Thank heaven for those pernicious schoolbooks. Hold the fort with Samuel Johnson, Goold Brown and me: >between two, separating sharply, and >among many, dividing loosely. It's cleaner. (Sell me one of those T-shirts that say, ''I'm the Mommy, that's why.'') (That say, not that says.) >Masterly v. >masterful? ''This distinction, however neat and convenient, is entirely factitious,'' declares the weathervane grammarian, using the forty-dollar word for ''artificial,'' condemning the nice distinction as ''the invention of H.W. Fowler in 1926.'' Ah, Fowler! Thou shouldst be living at this hour: usage hath need of thee. A parade of citations showing no distinction proves only that many users have not caught on to the improvement he suggested. This one is worth fighting for.

On pronunciation, I am more of a roundheel, and go along with allowing such variants approved by Mr. Gilman and crew as ''air'' for >err and ''TEM-pe-cher'' for >temperature. However, the notion that >government and >environment pronounced without an >n ''must be considered standard'' goes overboard. ''Guvvamint'' is prevalent, but >standard implies approval; next we'll be accepting ''gummint.'' Not in my liberry.

However, I find myself agreeing with many of the descriptive (I almost wrote ''permissive'') positions taken, such as allowing sentences that start with >however. The exhaustive entry on >ain't is masterly (nothing in this dictionary is masterful), and concludes: ''at times you will probably find >ain't a very useful word despite (or even because of) the controversy that surrounds its use.'' That's true, and my hat is off to the willingness of Merriam-Webster to refer to the uproar caused by the decision of the editor Philip B. Gove in 1961 to accept >ain't as standard in the Third Edition of their unabridged dictionary. (A cartoon of the time had a receptionist saying, ''Dr.
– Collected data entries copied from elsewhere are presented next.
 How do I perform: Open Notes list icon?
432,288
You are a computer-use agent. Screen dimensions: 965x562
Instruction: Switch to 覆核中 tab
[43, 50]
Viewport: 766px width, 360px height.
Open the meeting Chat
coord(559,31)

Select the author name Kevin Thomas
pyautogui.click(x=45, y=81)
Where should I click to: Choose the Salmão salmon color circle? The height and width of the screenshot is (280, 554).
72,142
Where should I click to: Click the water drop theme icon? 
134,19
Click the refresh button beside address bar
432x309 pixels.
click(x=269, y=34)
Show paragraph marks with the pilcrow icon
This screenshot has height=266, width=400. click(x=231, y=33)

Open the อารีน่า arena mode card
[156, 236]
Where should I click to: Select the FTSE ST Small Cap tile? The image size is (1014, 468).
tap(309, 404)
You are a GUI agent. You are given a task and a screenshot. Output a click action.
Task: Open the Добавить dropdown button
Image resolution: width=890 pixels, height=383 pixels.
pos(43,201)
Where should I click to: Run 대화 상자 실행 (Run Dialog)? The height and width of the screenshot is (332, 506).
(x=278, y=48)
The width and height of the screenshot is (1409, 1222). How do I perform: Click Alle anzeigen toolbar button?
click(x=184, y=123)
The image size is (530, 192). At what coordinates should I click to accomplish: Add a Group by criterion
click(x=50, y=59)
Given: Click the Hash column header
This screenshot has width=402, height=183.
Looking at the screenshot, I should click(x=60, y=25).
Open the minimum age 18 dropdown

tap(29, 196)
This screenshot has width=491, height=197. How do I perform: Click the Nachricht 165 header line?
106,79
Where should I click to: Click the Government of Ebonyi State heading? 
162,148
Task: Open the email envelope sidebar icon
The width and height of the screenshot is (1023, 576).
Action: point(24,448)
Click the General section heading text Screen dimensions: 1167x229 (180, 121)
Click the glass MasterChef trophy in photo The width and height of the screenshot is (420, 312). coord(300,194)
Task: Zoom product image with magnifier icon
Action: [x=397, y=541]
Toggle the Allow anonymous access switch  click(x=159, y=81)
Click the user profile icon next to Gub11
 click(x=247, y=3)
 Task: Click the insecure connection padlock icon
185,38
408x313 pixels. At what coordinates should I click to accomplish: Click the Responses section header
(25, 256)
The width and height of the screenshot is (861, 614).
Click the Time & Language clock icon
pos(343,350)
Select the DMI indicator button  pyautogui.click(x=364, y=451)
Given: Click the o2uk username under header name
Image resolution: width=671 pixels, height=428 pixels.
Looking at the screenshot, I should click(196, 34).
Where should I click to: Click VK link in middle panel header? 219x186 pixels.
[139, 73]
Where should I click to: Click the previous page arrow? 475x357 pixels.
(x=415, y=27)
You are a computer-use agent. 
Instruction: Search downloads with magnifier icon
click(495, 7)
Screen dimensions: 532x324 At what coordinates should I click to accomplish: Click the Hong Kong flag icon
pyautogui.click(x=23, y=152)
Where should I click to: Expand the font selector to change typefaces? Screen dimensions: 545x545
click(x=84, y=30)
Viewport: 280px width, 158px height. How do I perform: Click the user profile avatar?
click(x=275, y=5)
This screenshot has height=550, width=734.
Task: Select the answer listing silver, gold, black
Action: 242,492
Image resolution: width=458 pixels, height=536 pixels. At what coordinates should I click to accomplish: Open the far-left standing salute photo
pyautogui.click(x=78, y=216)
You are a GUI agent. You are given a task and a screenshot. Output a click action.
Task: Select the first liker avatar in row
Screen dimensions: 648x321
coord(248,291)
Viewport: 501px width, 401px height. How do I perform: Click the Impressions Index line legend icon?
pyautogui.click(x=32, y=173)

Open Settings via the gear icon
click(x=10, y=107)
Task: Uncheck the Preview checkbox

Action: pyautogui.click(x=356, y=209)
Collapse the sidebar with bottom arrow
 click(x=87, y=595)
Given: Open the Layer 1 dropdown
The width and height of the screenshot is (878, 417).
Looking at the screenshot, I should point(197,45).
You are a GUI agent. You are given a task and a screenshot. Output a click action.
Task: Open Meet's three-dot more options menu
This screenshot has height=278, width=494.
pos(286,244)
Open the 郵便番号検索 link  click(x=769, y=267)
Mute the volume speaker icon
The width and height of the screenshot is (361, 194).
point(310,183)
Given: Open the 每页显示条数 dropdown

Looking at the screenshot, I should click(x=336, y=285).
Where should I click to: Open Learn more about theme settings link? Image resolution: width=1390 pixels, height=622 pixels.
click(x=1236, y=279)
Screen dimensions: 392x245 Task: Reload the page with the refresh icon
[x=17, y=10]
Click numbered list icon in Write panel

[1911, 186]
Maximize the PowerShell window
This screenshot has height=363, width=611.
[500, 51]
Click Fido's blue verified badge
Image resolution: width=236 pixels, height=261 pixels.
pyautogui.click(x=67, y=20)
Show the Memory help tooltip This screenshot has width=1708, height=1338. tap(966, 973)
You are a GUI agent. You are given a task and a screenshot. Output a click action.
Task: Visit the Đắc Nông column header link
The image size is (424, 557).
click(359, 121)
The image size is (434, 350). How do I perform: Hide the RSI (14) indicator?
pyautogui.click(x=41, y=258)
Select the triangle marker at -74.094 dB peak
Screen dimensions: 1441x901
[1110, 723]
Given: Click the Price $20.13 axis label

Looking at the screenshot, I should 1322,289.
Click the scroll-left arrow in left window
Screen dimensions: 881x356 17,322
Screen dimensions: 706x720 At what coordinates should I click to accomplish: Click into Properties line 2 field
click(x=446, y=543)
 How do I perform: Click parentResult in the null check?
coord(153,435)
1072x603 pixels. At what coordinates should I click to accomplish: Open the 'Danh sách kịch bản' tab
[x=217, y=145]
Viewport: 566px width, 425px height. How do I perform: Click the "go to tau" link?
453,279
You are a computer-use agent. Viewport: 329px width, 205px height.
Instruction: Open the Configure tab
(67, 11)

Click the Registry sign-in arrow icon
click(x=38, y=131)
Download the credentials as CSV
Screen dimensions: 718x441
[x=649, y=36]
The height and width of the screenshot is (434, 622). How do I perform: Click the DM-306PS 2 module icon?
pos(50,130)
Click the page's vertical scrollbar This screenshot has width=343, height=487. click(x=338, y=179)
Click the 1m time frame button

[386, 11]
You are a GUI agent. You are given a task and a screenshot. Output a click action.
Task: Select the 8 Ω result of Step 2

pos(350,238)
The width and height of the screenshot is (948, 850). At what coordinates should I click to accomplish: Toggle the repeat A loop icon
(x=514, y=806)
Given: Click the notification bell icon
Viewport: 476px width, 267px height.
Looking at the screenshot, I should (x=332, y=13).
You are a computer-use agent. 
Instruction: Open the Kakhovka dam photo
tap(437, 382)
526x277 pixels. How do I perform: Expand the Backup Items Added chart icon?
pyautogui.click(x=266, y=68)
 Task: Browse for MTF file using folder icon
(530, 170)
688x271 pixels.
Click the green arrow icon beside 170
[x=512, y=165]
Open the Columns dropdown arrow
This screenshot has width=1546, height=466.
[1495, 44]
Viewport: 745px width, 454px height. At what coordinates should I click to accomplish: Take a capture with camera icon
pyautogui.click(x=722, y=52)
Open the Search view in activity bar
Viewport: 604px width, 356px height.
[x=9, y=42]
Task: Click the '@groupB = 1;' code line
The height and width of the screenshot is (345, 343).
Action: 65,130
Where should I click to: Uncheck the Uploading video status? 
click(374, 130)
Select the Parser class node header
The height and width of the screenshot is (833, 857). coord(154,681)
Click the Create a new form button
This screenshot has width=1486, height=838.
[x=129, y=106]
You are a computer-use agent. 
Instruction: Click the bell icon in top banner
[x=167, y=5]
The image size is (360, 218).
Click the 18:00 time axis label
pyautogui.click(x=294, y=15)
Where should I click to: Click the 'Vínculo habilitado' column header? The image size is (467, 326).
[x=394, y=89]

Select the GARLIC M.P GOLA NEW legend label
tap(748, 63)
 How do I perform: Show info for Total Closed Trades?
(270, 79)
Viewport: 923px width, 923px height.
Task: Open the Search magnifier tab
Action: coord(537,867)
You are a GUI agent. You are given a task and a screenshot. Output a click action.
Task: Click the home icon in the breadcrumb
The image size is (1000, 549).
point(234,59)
Gove ain't in.'') >Hopefully is approved by the editors; I've caved in on that, leaving Jack Kilpatrick about the only defender left on the ramparts. And >It's me is considered ''reputable''; I'd say it has become preferred to the grammatically perfect ''It is I,'' which has become pedantic and stuffy. (The editors flirt with, but do not recommend, >it's as a possessive pronoun; I believe it has long been settled that >its is the only correct form.) The attitude in this major work is consistent: common usage dictates its recommendations for standard usage. My own attitude is inconsistent: I'll defend some distinctions, abandon resistance to new uses for old words (>contact as a verb is punchier than >get in touch with) and go into contortions to avoid >whom. As a result, I find W.D.E.U. a valuable and often wryly amusing reference to help me work out my own decisions.

Take its information, but don't necessarily take its advice. Usage ain't style.